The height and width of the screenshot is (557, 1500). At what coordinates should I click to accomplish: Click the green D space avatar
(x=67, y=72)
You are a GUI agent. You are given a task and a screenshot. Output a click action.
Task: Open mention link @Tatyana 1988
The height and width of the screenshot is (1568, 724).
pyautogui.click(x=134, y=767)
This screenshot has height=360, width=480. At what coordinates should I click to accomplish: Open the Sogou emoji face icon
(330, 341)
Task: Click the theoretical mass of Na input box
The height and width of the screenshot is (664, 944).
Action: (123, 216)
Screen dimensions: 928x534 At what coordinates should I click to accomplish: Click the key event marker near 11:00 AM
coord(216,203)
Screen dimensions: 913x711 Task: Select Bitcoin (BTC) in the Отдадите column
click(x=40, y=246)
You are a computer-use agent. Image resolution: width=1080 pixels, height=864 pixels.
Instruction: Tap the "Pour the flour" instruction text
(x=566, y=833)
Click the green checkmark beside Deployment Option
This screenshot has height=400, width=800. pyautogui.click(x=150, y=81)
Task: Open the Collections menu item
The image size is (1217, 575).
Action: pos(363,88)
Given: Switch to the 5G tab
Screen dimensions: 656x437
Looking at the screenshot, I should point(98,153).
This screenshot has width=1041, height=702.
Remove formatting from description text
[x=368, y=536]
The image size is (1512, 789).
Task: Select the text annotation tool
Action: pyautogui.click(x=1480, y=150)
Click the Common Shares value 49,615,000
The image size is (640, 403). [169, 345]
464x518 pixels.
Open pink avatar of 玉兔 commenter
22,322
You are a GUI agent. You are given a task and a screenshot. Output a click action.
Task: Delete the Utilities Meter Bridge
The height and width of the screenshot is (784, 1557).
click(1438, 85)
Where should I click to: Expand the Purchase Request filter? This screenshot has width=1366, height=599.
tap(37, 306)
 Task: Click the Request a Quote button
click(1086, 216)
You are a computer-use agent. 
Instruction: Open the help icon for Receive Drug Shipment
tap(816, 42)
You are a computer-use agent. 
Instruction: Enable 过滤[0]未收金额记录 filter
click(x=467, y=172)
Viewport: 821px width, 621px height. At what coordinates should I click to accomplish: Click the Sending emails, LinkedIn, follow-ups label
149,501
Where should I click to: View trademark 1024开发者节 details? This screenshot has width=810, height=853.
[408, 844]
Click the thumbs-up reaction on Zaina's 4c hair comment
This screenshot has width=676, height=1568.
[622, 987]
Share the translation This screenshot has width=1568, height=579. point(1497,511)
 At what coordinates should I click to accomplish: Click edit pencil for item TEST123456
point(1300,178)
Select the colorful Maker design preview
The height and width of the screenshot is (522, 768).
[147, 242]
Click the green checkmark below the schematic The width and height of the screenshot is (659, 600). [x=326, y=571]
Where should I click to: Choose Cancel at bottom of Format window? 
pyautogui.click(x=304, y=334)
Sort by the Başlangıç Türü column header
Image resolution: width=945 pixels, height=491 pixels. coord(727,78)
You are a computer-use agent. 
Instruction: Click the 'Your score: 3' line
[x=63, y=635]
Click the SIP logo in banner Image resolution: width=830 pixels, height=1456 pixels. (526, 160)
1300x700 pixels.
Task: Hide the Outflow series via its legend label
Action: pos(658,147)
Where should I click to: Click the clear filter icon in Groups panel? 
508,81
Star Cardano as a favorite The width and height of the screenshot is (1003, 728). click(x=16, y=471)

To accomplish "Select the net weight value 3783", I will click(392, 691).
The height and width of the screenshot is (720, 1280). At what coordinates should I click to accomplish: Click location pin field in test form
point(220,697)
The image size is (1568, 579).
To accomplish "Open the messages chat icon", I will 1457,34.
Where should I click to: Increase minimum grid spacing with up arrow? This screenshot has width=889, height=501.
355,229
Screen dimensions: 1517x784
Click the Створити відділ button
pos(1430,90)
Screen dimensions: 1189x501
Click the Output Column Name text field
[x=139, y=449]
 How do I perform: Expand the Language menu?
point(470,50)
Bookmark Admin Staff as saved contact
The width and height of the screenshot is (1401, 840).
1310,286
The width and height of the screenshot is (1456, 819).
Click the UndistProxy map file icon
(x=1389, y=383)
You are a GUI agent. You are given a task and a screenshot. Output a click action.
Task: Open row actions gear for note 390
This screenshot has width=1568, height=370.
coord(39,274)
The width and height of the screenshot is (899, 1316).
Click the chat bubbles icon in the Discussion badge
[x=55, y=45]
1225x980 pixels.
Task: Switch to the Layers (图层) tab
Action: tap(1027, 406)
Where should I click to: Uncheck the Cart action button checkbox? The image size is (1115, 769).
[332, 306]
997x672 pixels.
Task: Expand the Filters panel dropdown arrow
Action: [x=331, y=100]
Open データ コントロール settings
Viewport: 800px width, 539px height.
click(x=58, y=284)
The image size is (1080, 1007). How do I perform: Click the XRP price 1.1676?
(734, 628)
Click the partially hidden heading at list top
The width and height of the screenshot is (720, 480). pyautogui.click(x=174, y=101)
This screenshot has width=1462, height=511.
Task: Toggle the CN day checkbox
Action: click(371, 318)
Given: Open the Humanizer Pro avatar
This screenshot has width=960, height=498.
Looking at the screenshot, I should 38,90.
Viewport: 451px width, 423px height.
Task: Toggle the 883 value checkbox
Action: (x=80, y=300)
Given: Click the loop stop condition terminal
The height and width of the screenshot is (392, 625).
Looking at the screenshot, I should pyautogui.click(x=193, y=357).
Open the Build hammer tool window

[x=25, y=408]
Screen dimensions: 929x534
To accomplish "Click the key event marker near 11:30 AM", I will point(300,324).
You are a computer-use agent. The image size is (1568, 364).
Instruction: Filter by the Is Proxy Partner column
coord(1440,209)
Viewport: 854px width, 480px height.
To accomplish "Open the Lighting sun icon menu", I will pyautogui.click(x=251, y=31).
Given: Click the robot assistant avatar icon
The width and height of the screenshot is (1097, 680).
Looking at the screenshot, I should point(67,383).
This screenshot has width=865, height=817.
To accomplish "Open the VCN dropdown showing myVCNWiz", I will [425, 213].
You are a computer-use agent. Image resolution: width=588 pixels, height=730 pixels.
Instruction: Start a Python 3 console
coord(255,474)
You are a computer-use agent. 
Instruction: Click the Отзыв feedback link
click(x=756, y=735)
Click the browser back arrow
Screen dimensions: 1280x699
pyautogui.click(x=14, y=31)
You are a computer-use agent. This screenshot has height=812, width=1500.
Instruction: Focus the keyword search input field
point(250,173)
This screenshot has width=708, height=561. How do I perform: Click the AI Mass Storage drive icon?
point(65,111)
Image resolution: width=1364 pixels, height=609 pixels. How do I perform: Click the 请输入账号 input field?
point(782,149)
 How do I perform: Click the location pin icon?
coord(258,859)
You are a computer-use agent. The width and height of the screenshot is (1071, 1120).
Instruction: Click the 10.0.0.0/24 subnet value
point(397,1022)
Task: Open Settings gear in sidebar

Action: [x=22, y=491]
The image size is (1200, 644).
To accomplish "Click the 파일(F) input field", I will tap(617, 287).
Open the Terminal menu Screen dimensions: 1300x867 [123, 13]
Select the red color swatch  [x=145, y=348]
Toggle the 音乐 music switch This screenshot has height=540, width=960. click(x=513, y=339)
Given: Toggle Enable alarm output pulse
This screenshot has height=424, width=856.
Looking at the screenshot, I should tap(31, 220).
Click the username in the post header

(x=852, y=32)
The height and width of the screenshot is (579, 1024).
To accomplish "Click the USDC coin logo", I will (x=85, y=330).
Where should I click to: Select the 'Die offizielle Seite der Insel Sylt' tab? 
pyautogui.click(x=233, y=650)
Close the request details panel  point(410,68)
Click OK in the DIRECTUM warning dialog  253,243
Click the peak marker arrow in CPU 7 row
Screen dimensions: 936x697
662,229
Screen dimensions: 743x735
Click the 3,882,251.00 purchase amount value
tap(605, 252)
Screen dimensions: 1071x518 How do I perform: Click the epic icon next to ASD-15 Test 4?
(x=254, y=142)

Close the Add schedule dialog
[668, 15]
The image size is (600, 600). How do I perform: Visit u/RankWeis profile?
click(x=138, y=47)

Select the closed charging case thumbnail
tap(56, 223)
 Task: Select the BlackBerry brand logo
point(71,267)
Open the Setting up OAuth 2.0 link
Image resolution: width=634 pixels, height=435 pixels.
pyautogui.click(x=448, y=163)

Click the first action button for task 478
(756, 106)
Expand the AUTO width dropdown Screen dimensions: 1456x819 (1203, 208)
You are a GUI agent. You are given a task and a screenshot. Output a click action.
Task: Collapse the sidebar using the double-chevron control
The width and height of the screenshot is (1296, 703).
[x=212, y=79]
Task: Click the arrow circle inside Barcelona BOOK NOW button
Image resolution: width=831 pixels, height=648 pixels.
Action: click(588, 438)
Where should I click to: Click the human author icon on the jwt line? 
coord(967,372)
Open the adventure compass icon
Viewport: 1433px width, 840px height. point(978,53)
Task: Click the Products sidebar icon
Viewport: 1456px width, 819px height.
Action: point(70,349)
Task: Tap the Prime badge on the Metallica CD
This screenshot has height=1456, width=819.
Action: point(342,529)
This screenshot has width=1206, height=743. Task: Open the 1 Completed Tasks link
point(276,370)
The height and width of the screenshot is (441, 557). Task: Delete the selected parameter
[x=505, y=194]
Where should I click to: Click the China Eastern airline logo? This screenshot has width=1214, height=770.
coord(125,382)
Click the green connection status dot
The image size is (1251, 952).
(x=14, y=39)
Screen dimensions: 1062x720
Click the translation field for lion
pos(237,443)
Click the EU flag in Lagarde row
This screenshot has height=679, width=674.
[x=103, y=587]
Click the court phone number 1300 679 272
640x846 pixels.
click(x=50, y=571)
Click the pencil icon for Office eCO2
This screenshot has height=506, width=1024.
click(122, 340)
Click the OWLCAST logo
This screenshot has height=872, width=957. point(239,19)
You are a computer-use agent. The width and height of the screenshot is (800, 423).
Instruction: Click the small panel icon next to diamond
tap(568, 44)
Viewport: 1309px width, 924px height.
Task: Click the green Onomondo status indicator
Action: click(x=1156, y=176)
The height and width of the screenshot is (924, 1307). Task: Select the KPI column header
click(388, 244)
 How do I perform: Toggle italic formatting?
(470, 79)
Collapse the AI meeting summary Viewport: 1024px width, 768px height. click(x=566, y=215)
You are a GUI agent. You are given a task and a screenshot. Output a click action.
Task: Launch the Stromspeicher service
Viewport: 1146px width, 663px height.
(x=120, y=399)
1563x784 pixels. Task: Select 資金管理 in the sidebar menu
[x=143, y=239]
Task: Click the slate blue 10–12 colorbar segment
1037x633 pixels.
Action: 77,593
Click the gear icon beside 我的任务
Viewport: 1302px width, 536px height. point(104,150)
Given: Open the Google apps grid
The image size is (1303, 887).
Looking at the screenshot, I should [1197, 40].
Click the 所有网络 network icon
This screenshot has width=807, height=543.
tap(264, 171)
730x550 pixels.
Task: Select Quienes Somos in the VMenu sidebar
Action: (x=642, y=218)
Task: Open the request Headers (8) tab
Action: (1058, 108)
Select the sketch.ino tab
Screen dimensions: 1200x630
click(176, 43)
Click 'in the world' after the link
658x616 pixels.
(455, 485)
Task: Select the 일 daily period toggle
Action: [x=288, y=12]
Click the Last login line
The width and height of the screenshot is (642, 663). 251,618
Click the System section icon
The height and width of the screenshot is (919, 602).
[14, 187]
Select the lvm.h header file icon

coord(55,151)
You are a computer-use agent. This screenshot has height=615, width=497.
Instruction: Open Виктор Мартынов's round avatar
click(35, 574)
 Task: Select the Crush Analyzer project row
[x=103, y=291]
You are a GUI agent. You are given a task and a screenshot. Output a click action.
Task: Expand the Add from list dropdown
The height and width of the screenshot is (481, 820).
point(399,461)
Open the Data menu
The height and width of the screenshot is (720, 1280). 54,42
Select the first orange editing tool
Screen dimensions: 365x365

____________

_TASK TO CARRY OUT_
Extract every line above containing the word "Collapse".

_RESPONSE FOR THIS EXERCISE_
Task: Collapse the sidebar using the double-chevron control
Collapse the AI meeting summary Viewport: 1024px width, 768px height. click(x=566, y=215)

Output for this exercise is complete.